I should never have left Atlanta. It was a city people dream about. I had friends. I had arts. I had access to the resources at my university. I had enough connections to gain meaningful employment. I had depression. And the latter made all the former nearly invisible, shrunk their magnitude like a funhouse mirror, made it seem like the whole city was on fire and Baltimore had the only hydrant. A brain with depleted levels of serotonin does strange things. It makes an ex-girlfriend look like the only person who could ever have loved you, the last person who ever will. It makes the acquaintances she dates without regard to your feelings about it seem like close friends who’d stabbed you in the back. It throws around phrases like “stabbed you in the back” to describe pain that a person with enough serotonin would register at papercut level. Stinging, unfortunate, ignorable.
I felt like I had to leave. The professionals I’ve since seen call it a lack of coping skills. My friends called it short-sighted. Some spiritualist might call it fate. The Buddhist woman who is trying to recruit me calls it self-designed suffering. I call it fucked up.
Every day since my father died has been at least a little fucked up. There is no such thing as a non-fucked up day when you are a Daddy’s girl without a father.
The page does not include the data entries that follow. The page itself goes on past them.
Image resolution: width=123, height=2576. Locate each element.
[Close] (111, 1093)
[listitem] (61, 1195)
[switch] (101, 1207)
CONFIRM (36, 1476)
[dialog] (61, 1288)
The world doesn’t feel safe anymore and to say that is to admit to being crazy, under-medicated, out of touch with reality, too hung up on the past, or “without good insight.”
Baltimore’s was the second welfare office I’d visited. The first was in Atlanta where I’d tried to access Medicaid for my daughter when I decided to continue a pregnancy that all the people who loved me said was ill-timed. There is no good time to be broke and a mother, but that’s another story. The third welfare office I’ve visited is in Louisville, KY, just minutes away from my mother’s house. This office has been the cruelest, causing my pre-existing serotonin deficiency to turn everything gray.
Maybe the property manager was saying that broke mothers need family most. Maybe she lived that reality. Maybe she’d also wanted to leave her birth city, but had thought of her first child as an anchor to a place she didn’t want to be. Maybe she’d been close to eviction without a plan B. Maybe she’d been a piss-poor budgeter with a penchant for shopping at thrift stores. In those Baltimore days, I didn’t even see the inside of a mall, but I spent chunks of change at Goodwill on things that in hindsight, I could have done without. Maybe she saw me in herself or herself in me or maybe she was just being mean. “And don’t ever leave.” A warning. A curse. A thing I obey because what I remember most about my mother’s belt is that stepping out of line is painful. Maybe I live in my hometown because I am still afraid of life’s leather sting.
This is what I know now, serotonin deficiency notwithstanding: I survived the lash once and I can do it again. I am doing it. Mine is the story of a bulldozed first plan, a razed second one, and a fledgling third. Mine is the story of a margin momma sharing the journey as she finds her way home.
Mama Outsider is a series about single motherhood at the margin. It’s about queer parenting that doesn’t fit the gay-married, donor-pregnant perceived norm, race and class, and learning to find love in the dark.